Paolo Di Stefano (writer)
«In general I find it comical that an author from the past is censored because he is not aligned with our current mentalities. Ridiculous mental contortion and contempt for history. As well as demonstrating a very poorly understood idea of democratic “tolerance”, completely devoid of cultural dimension and depth, indeed obtusely flattened to the present. In this case, it is known that the representation of Muhammad contained in the Comedy is exactly in the wake of a legend popularized in the fourteenth century. The same thing happens, but in a positive way, with Saladin, treated as a magnanimous hero, the same qualification that Dante attributes to Averroes. Today, respect for Muslim culture would be exactly the opposite of censorship: reading and contextualizing. Furthermore, it is known (see Maria Corti's studies) how much Arab culture is present in Dante's Comedy, which is also full of contradictions and therefore very fascinating.”
Fabio Rossi (linguist)
«The historicization of every phenomenon (starting from artistic-literary ones) is the fundamental requirement of the critical vision of the world. If the teacher's sensitivity in not wanting to humiliate the students and their families in any way is commendable, it is appropriate to demonstrate that the intrinsically inclusive value of art constitutes an enrichment, not an obstacle: the real discrimination would be precisely that of condemn some students to cultural deprivation by excluding Dante.

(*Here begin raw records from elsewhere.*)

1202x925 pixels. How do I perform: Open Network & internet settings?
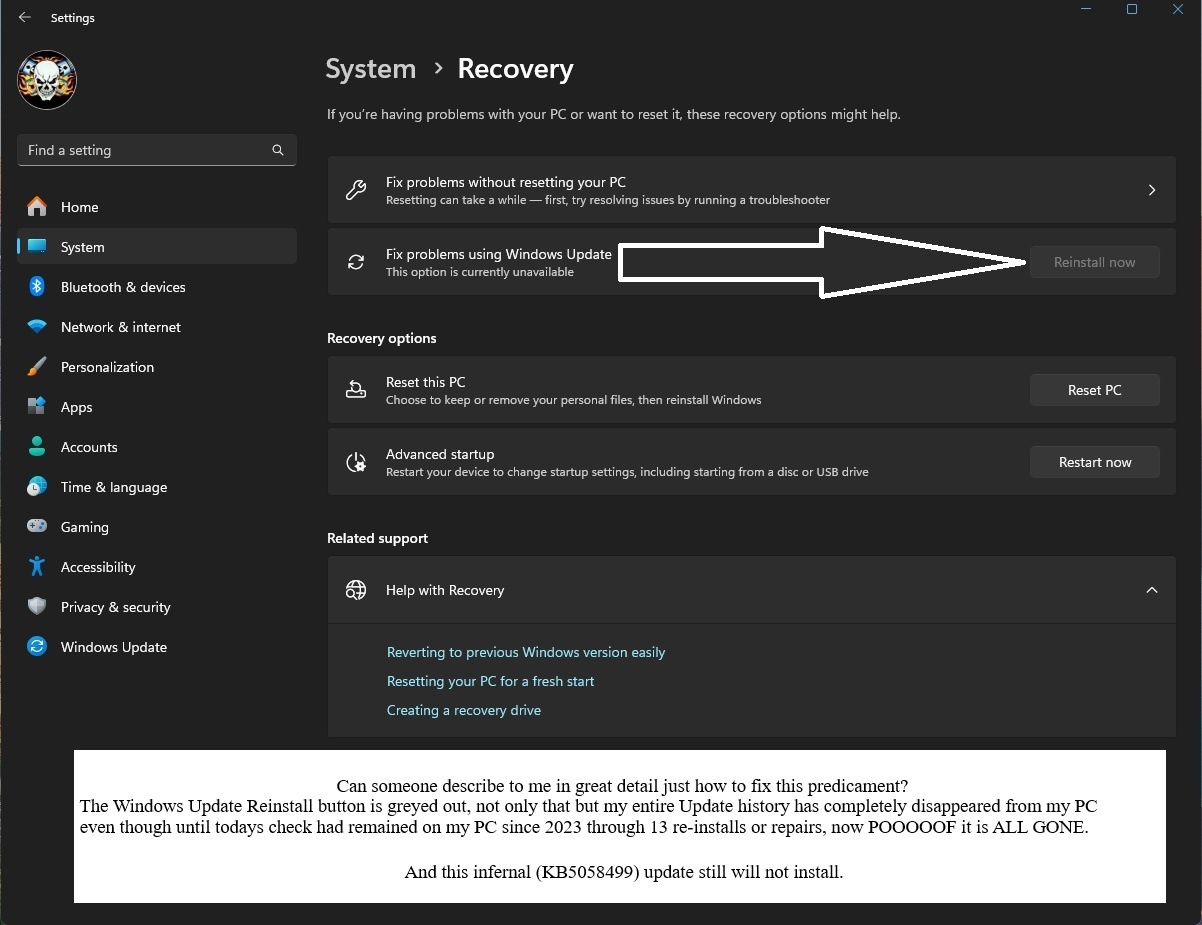pos(120,327)
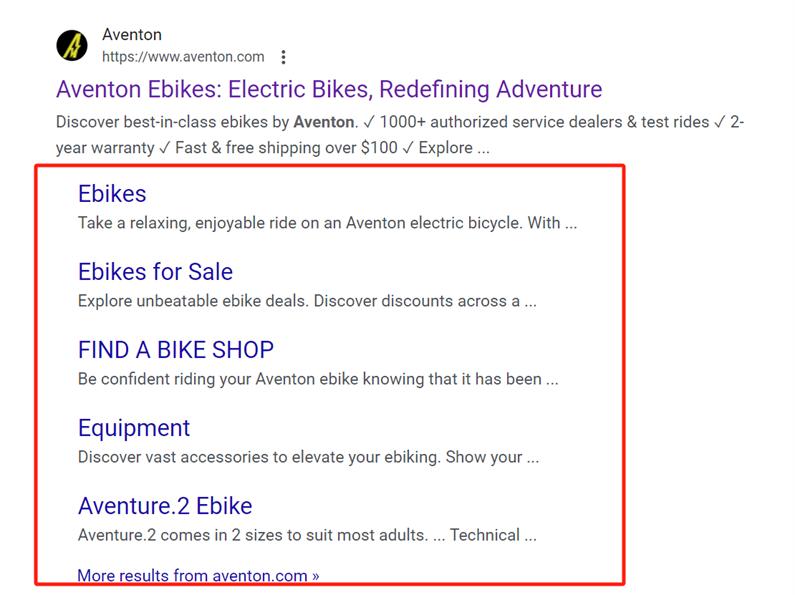
Task: Click the Aventon site name
Action: [x=132, y=35]
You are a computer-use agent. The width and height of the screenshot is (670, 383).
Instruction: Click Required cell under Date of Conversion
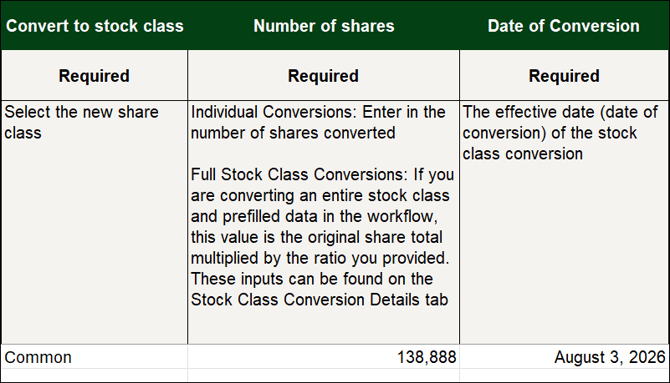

A good service rendered to the class would instead have been to dedicate lessons and debates to the importance of distinguishing, thanks to historicisation, the point of view of authors of the past from the present one and to underline the importance of mutual respect and interculturality, even through the presentation of ideas, authors and artistic-literary production representative of the Islamic world. And on the other hand, the importance of knowing the capital text of our linguistic-literary history does not imply that today's readers must share all its ideas. The erasure of the past is always antidemocratic and violent, as opposed to the critical evaluation of that same past compared to the present.”